Activities on the Nigerian Stock Exchange (NSE) ended the year 2015 on a negative trend with equity prices dropping by N1.627 trillion.
The loss recorded in market capitalization at the end of year 2015 is lower when compared to N1.48 trillion of 2014 but in percentage terms the market lost 14.17 per cent in 2015 as against 13.22 per cent of 2014.
The market capitalization of 190 equities listed on the bourse opened the year with N11.478 trillion to close at N9.851.
In post-2008 meltdown, the market had better returns only in 2013 with N4.252 trillion during the year.
In percentage terms, All Share Index dropped 17.37 per cent in 2015 compared with 16.14 per cent it lost in 2014.
The market index opened year 2015 with 34,657.15 points to close at 28,642.25 points.
During the year under review, only one sector appreciated while seven declined.
NSE Industrial Index where Dangote Cement that controls over 25 per cent of entire market belongs, recorded 27.15 points or 1.27 per cent gain during year 2015. The sector opened the year with 2,139.55 points to close with 2,166.70 basis points.
On the other hand, NSE Banking Index recorded the highest loss of 82.91 points, representing 23.59 per cent from 351.40 points to end 2015 with 268.49 points.

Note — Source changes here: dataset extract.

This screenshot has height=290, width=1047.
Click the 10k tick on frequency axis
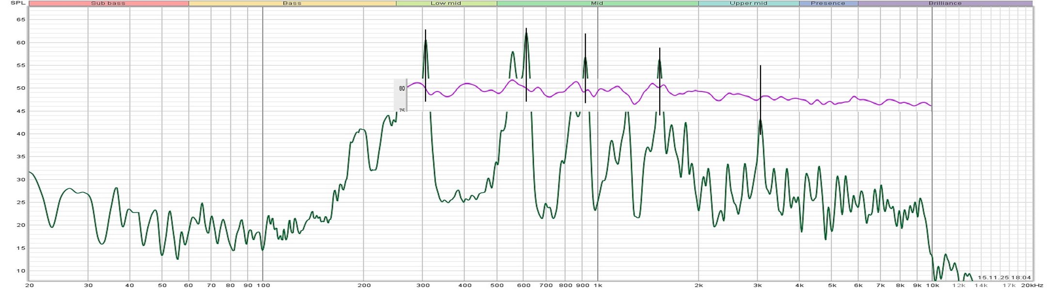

However, NSE Consumer Goods Index dropped 157.35 points translated to 17.41 per cent from 903.54 points it opened with to end the year with 746.19 points. NSE 30 Index that tracks 30 most capitalized stocks depreciated by 275.55 points or 17.63 per cent from 1,563.22 points to close at 1,287.67 points, NSE Lotus Islamic Index that tracks Islamic compliant stock dropped by 245.04 points or 10.92 per cent to end 2015 with 1,998.85 points from 2,243.89 points it opened the year, while NSE Oil & Gas Index depreciated by 23.35 point representing 6.20 per cent from 380.11 points to 356.56 points and NSE Insurance Index and NSE Alternative Securities Market dropped 7.04 points or 4.70 per cent and 4.71 points or 0.39 per cent to end the year with 142.61 points and 1,208.65 points respectively.